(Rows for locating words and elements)
◇ ◇ ◇

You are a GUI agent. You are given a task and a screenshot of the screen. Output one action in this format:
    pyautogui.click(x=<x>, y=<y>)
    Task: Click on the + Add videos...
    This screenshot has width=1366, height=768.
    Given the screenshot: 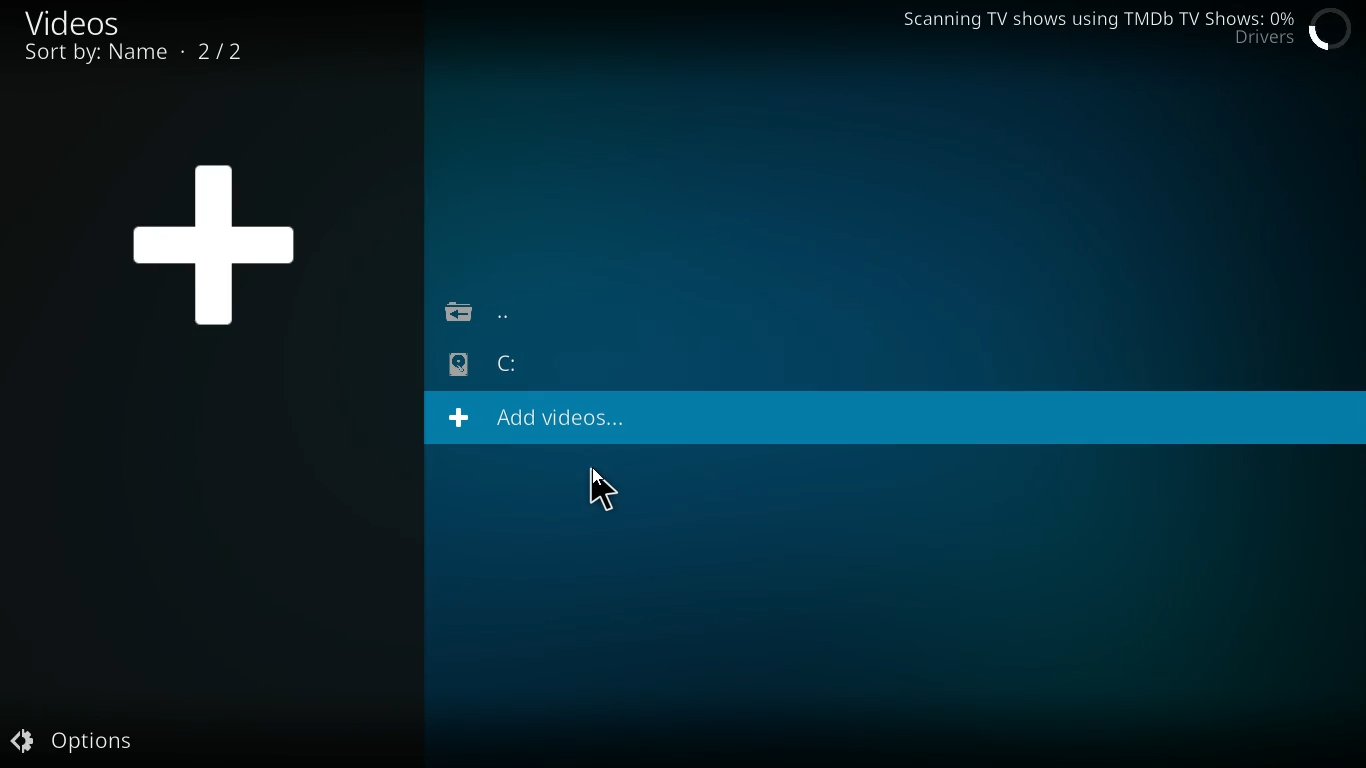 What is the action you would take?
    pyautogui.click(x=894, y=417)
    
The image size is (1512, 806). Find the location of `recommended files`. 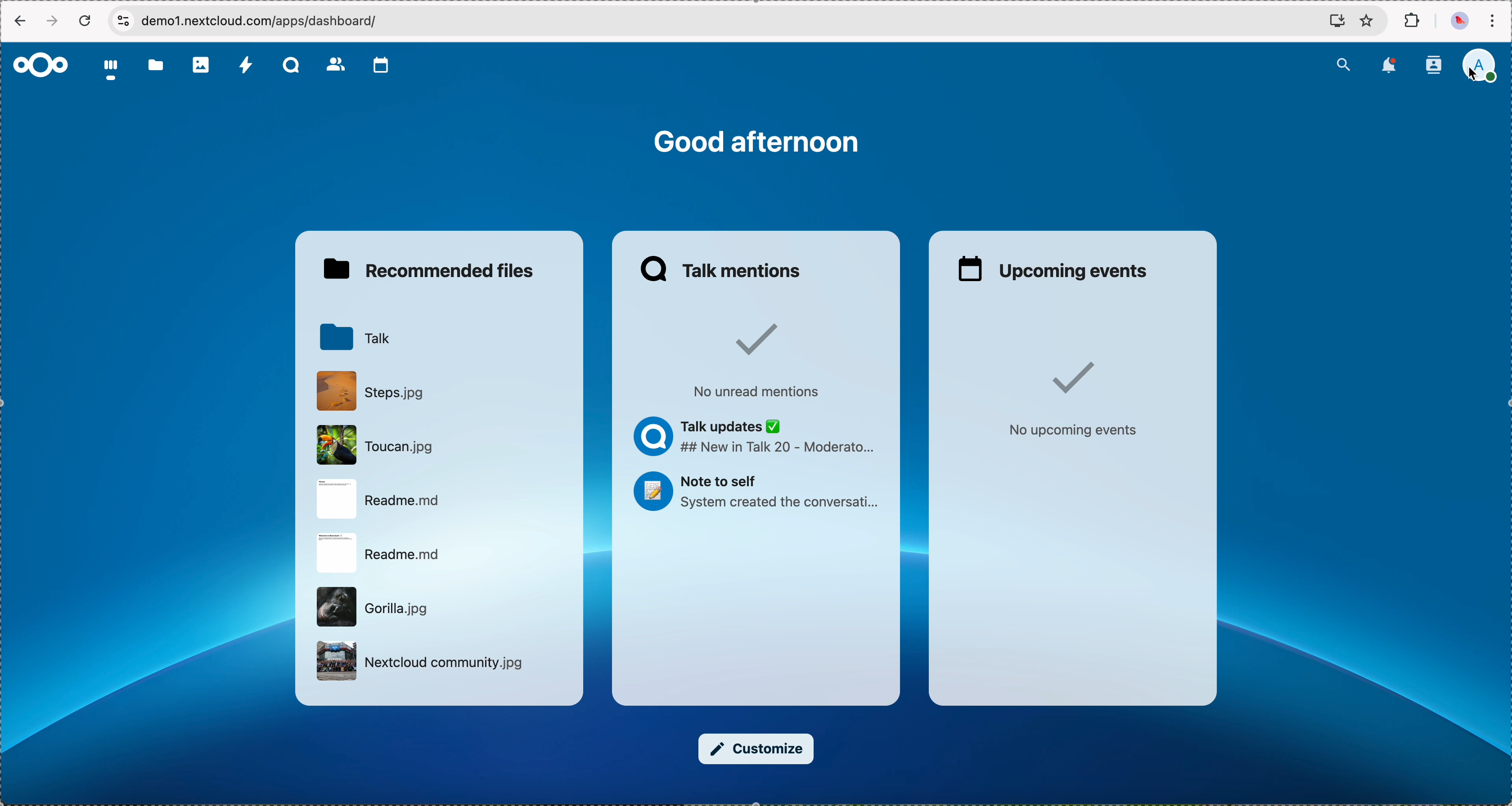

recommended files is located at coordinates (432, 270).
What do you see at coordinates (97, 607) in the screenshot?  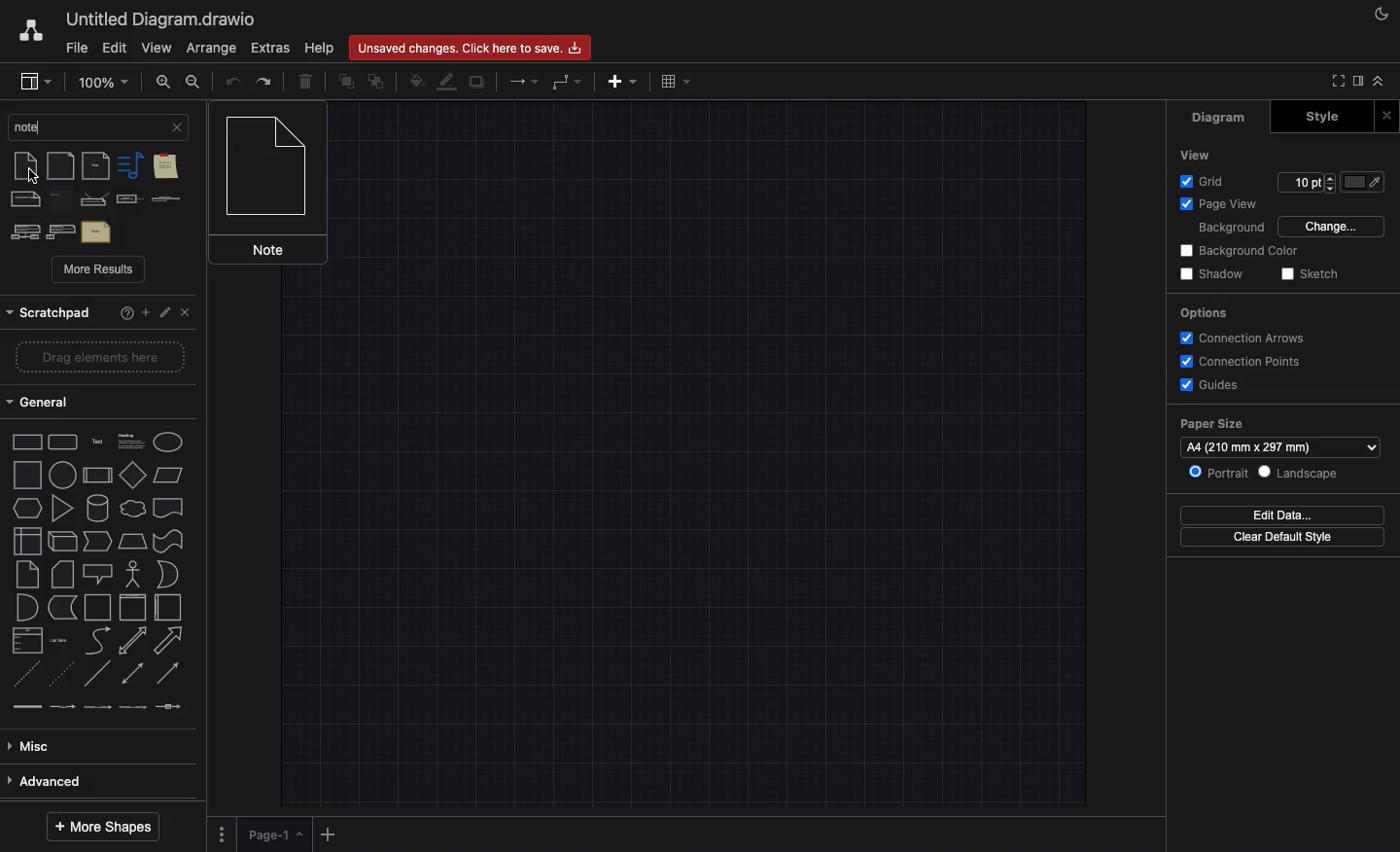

◇ ◇ ◇

■ What you should do:
Reproduce word for word the stretch of rows from the line containing "The image size" through the end of the rows, including both ends. Leave the pictures out.

■ Exercise solution:
The image size is (1512, 806). Find the location of `recommended files`. 

recommended files is located at coordinates (432, 270).
What do you see at coordinates (97, 607) in the screenshot?  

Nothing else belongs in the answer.